Maybe you are looking for a new home. Maybe you need some remodeling or home additions. Whatever the case, we are prerepared to assist you in choosing the best loan that fits your financial and home-ownership needs. We will help you figure out which one is best for you. Here are some basic introductions into the seven types of loans:
Conventional Loans 97%
Conventional loans are mortgage loans from mortgage lending institutions not backed by an agency of the government such as the U.S. Department of Veterans Affairs or the Federal Housing Administration. Conventional loans can be either conforming or non-conforming.

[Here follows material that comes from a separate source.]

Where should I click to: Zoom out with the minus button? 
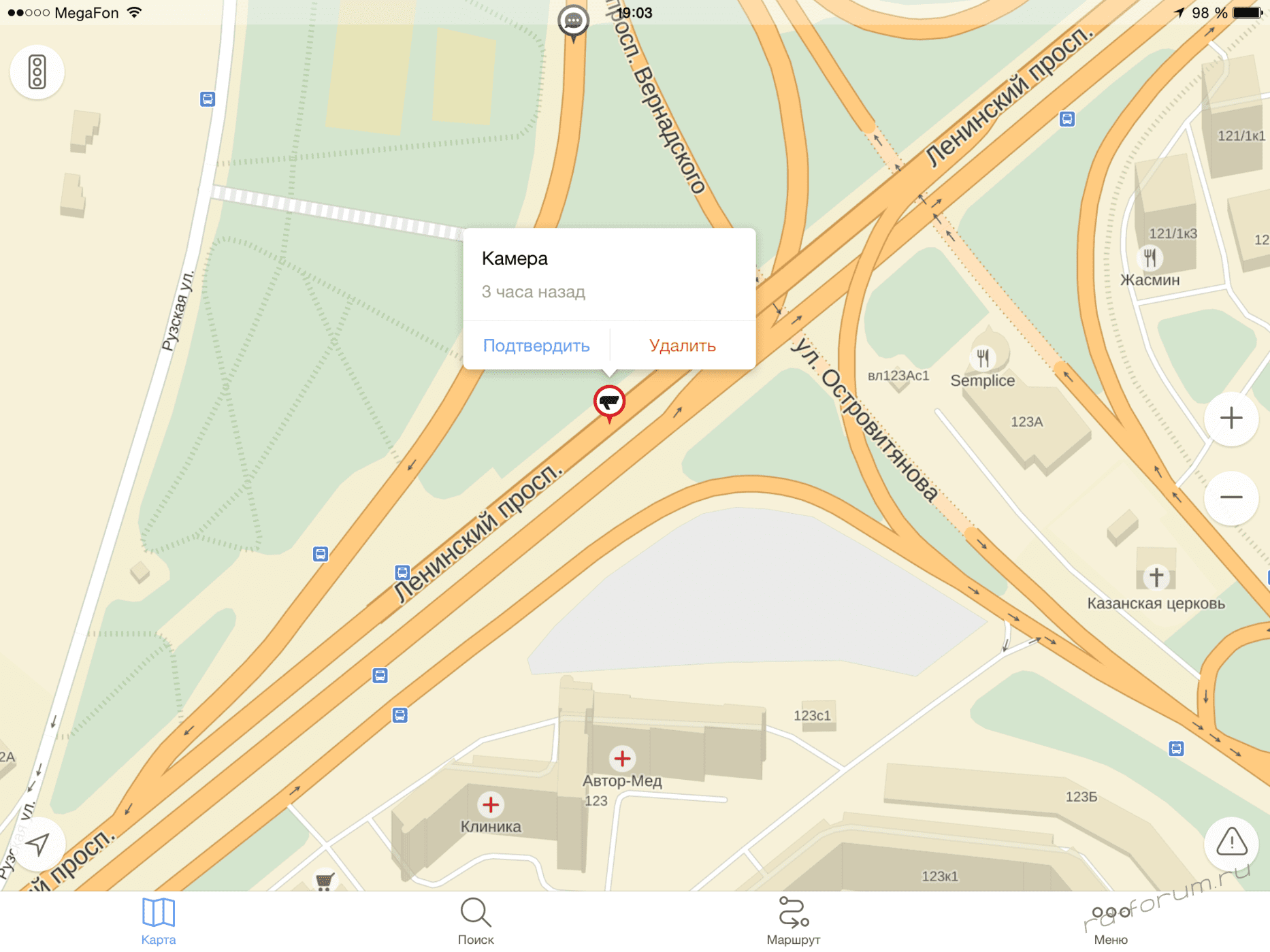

A VA loan is a mortgage loan in the United States guaranteed by the United States Department of Veterans Affairs (VA). The program is for American veterans, military members currently serving in the U.S. military, reservists and select surviving spouses (provided they do not remarry) and can be used to purchase single-family homes, condominiums, multi-unit properties, manufactured homes and new construction. The VA does not originate loans, but sets the rules for who may qualify, issues minimum guidelines and requirements under which mortgages may be offered and financially guarantees loans that qualify under the program. The basic intention of the VA home loan program is to supply home financing to eligible veterans and to help veterans purchase properties with no down payment. The loan may be issued by qualified lenders.
3% Down Loans
This low down payment home loan allows for first-time buyers and existing home owners to obtain loans up to $453,100 with 3% down. The highest price home you could buy with three percent down would be about $430,000. To be considered a first-time buyer, you must not have owned a home in the past three years. You can use your own funds or gift funds from a family member for the down payment, and the home must be an owner-occupied single unit home (including condos). This means you can’t buy two- to four-unit properties, a second home, or investment properties with this loan. Conventional 97 mortgages are 30-year fixed loans, and do require mortgage insurance. Mortgage insurance is an extra fee on top of the monthly mortgage payment. If you put 3% down into a mortgage calculator, it will calculate the mortgage insurance for you automatically.
Jumbo mortgages are home loans that exceed conforming loan limits. A jumbo loan is one way to buy a high-priced or luxury home. If you have a lower debt-to-income ratio and a higher credit score, a jumbo loan may be right for you. Jumbo mortgages are a good solution for borrowers who are looking to buy a higher-priced home.
An FHA insured loan is a US Federal Housing Administration mortgage insurance backed mortgage loan which is provided by an FHA-approved lender. FHA insured loans are a type of federal assistance and have historically allowed lower income Americans to borrow money for the purchase of a home that they would not otherwise be able to afford. To obtain mortgage insurance from the Federal Housing Administration, an upfront mortgage insurance premium(UFMIP) equal to 1.75 percent of the base loan amount at closing is required, and is normally financed into the total loan amount by the lender and paid to FHA on the borrower's behalf. There is also a monthly mortgage insurance premium (MIP) which varies based on the amortization term and loan-to-value ratio.
A home equity line of credit, also known as a HELOC, is a line of credit secured by your home that gives you a revolving credit line to use for large expenses or to consolidate higher-interest rate debt on other loans Footnote such as credit cards. A HELOC often has a lower interest rate than some other common types of loans, and the interest may be tax deductible.